§ Work to be completed
The required output is the exact run of lines below that opens at the line with "[YouTube] (196, 2513)" and closes at the line with "Literature (22, 50)".

§ Input data
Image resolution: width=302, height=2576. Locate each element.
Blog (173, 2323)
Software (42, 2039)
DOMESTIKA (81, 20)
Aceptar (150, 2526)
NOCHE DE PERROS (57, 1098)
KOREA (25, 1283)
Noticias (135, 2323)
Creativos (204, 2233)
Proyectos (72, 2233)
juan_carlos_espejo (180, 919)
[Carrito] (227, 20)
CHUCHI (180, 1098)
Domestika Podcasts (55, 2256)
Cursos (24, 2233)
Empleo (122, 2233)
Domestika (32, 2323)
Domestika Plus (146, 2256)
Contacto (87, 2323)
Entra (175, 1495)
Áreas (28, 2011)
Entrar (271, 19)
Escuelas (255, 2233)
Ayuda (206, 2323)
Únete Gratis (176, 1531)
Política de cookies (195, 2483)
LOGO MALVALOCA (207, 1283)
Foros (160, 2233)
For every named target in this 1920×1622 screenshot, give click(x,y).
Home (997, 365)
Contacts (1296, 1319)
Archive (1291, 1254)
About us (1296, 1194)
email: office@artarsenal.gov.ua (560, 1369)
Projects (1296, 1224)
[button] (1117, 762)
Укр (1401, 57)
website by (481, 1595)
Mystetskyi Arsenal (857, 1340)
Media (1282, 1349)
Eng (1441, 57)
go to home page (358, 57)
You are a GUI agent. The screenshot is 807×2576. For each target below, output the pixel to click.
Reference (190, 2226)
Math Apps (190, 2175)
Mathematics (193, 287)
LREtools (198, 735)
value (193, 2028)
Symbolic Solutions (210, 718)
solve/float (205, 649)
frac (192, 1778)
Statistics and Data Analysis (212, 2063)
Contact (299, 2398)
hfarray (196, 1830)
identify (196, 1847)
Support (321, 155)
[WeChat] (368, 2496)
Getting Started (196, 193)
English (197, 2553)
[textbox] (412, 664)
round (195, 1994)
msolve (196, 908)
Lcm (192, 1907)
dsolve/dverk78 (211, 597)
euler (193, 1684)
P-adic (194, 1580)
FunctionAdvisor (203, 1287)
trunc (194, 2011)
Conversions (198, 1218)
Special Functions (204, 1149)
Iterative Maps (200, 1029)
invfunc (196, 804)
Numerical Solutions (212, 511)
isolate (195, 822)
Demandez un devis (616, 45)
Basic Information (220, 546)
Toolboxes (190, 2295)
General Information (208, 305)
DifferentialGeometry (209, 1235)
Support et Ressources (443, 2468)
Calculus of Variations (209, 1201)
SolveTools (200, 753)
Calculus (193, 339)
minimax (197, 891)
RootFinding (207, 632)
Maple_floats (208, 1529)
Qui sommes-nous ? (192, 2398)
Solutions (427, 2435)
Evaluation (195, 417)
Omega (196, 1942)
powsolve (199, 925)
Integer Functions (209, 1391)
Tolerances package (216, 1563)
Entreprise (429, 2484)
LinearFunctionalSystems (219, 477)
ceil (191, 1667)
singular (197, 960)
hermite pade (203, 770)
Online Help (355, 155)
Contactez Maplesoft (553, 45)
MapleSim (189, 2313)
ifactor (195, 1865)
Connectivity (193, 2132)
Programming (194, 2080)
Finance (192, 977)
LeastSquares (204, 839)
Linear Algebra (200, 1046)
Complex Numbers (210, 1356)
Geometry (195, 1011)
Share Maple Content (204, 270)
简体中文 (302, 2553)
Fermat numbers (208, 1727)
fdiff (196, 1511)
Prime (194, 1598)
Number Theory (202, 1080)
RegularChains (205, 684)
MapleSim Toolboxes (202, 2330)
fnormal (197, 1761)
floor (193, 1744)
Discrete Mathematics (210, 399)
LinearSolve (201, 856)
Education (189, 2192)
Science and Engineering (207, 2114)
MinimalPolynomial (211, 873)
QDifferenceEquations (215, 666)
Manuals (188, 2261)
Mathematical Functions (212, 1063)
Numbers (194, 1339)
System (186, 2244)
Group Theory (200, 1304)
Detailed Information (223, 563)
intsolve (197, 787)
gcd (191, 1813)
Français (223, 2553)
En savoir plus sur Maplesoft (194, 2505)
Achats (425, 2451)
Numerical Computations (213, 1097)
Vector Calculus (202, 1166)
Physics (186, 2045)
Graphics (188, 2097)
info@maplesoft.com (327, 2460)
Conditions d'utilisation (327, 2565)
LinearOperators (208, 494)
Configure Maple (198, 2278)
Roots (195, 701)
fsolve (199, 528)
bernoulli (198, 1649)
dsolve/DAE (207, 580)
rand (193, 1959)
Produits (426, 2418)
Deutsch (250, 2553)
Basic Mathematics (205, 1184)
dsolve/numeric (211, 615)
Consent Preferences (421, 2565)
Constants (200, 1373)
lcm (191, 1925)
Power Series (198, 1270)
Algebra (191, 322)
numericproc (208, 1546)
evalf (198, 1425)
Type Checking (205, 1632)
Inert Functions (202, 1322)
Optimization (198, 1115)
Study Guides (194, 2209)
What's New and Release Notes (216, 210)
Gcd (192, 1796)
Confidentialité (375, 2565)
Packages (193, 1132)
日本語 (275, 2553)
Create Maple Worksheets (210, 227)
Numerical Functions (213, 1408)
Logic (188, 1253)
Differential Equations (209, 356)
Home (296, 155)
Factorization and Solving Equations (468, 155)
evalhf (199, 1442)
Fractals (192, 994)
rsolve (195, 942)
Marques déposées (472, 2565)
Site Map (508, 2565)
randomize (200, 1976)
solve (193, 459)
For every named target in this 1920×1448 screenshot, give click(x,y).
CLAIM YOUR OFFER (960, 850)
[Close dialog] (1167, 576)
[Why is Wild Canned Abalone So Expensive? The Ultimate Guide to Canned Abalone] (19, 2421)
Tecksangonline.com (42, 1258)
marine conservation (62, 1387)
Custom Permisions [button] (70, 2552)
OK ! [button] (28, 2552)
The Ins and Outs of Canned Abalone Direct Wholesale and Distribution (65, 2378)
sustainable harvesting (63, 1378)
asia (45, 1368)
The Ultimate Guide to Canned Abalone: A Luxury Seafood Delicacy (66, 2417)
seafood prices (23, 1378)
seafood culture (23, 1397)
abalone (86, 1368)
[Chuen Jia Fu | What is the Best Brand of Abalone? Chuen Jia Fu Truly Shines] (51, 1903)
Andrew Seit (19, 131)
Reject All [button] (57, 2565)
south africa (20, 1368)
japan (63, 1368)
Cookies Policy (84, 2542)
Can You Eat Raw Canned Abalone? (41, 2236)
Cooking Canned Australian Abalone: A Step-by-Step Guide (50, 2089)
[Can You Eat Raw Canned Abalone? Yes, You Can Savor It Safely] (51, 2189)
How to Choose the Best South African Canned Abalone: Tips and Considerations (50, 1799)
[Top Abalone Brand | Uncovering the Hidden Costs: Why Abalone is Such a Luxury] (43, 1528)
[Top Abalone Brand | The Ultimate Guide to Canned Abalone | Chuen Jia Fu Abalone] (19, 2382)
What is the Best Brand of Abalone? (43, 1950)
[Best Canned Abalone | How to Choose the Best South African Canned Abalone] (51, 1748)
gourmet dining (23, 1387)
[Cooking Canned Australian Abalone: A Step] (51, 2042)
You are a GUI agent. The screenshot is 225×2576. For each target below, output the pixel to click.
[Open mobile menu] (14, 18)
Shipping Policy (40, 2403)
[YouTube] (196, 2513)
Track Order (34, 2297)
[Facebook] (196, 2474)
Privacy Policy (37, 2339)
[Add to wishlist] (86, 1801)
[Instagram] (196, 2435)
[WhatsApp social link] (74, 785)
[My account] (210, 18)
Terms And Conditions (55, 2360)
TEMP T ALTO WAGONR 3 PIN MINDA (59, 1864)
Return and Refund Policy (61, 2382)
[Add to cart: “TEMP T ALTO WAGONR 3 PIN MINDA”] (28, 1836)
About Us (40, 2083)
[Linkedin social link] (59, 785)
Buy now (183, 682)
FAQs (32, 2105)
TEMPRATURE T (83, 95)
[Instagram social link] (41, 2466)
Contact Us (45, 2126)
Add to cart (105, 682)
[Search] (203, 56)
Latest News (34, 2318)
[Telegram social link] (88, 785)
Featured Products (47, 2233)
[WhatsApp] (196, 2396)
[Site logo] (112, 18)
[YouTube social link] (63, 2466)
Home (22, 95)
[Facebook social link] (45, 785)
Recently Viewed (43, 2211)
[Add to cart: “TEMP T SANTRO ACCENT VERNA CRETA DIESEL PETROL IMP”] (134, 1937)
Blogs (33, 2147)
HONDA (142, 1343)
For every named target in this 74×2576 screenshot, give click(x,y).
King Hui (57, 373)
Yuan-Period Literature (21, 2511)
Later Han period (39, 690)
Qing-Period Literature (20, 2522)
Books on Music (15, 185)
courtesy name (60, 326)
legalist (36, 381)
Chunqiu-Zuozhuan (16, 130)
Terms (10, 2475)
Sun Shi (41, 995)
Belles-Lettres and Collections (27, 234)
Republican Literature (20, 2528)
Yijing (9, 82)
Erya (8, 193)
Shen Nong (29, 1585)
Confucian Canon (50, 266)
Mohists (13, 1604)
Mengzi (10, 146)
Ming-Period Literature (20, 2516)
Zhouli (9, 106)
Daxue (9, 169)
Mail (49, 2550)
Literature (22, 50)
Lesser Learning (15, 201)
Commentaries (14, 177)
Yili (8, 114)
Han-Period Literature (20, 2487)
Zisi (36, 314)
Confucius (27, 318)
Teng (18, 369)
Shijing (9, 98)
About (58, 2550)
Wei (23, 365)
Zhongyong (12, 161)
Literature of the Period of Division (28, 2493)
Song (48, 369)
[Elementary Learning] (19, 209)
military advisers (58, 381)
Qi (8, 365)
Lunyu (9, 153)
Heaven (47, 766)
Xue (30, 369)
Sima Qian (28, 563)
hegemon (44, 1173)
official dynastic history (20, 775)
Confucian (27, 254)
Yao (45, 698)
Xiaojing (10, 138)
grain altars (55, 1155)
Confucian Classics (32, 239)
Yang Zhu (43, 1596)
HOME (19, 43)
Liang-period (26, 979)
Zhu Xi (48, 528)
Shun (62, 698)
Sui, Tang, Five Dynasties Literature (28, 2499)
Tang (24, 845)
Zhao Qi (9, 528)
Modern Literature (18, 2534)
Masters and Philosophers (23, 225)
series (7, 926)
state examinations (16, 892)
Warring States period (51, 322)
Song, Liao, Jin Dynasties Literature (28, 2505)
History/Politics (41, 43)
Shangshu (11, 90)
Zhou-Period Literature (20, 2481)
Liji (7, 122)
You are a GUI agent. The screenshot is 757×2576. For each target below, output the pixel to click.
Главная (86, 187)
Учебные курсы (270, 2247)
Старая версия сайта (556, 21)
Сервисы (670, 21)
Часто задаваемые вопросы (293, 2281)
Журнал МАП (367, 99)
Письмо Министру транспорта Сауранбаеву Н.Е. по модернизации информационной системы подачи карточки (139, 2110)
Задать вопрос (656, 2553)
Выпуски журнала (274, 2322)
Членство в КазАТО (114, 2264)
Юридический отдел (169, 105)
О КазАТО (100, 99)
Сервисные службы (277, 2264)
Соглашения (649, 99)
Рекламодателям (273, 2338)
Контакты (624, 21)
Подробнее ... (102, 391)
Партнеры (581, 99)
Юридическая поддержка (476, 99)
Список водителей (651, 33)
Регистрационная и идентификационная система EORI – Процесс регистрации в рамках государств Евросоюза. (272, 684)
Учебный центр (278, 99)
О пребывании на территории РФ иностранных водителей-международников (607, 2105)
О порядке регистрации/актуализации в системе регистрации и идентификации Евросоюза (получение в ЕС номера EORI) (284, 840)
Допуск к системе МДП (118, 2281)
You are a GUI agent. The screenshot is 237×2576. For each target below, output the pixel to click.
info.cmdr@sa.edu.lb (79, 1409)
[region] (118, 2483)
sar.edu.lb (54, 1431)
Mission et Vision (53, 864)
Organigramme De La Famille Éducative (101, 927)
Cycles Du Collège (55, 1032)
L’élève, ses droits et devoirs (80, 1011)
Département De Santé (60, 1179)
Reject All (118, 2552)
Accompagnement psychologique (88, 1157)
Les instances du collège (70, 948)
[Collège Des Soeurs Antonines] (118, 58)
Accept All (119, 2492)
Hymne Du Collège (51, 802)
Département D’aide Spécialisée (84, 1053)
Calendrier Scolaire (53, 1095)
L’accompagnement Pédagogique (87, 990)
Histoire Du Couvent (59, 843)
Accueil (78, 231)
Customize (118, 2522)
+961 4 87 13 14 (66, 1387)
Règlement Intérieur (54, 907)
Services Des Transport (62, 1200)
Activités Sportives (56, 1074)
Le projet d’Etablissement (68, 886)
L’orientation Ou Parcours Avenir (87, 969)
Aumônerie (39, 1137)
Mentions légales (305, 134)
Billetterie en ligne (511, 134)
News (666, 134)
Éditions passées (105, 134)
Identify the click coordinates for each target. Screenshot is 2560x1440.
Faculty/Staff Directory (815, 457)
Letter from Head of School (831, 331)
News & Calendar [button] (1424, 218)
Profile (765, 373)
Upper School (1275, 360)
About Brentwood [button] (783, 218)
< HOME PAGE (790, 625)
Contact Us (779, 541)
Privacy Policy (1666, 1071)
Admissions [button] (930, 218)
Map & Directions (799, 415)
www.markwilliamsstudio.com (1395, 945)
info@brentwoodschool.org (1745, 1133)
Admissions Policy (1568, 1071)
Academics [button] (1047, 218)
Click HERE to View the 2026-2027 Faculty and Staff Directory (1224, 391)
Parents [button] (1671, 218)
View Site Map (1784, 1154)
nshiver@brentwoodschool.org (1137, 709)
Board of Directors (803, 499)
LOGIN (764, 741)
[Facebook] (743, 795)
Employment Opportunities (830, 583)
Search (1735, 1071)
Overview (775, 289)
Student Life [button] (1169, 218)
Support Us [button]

§ Response area
[YouTube] (196, 2513)
Track Order (34, 2297)
[Facebook] (196, 2474)
Privacy Policy (37, 2339)
[Add to wishlist] (86, 1801)
[Instagram] (196, 2435)
[WhatsApp social link] (74, 785)
[My account] (210, 18)
Terms And Conditions (55, 2360)
TEMP T ALTO WAGONR 3 PIN MINDA (59, 1864)
Return and Refund Policy (61, 2382)
[Add to cart: “TEMP T ALTO WAGONR 3 PIN MINDA”] (28, 1836)
About Us (40, 2083)
[Linkedin social link] (59, 785)
Buy now (183, 682)
FAQs (32, 2105)
TEMPRATURE T (83, 95)
[Instagram social link] (41, 2466)
Contact Us (45, 2126)
Add to cart (105, 682)
[Search] (203, 56)
Latest News (34, 2318)
[Telegram social link] (88, 785)
Featured Products (47, 2233)
[WhatsApp] (196, 2396)
[Site logo] (112, 18)
[YouTube social link] (63, 2466)
Home (22, 95)
[Facebook social link] (45, 785)
Recently Viewed (43, 2211)
[Add to cart: “TEMP T SANTRO ACCENT VERNA CRETA DIESEL PETROL IMP”] (134, 1937)
Blogs (33, 2147)
HONDA (142, 1343)
For every named target in this 74×2576 screenshot, give click(x,y).
King Hui (57, 373)
Yuan-Period Literature (21, 2511)
Later Han period (39, 690)
Qing-Period Literature (20, 2522)
Books on Music (15, 185)
courtesy name (60, 326)
legalist (36, 381)
Chunqiu-Zuozhuan (16, 130)
Terms (10, 2475)
Sun Shi (41, 995)
Belles-Lettres and Collections (27, 234)
Republican Literature (20, 2528)
Yijing (9, 82)
Erya (8, 193)
Shen Nong (29, 1585)
Confucian Canon (50, 266)
Mohists (13, 1604)
Mengzi (10, 146)
Ming-Period Literature (20, 2516)
Zhouli (9, 106)
Daxue (9, 169)
Mail (49, 2550)
Literature (22, 50)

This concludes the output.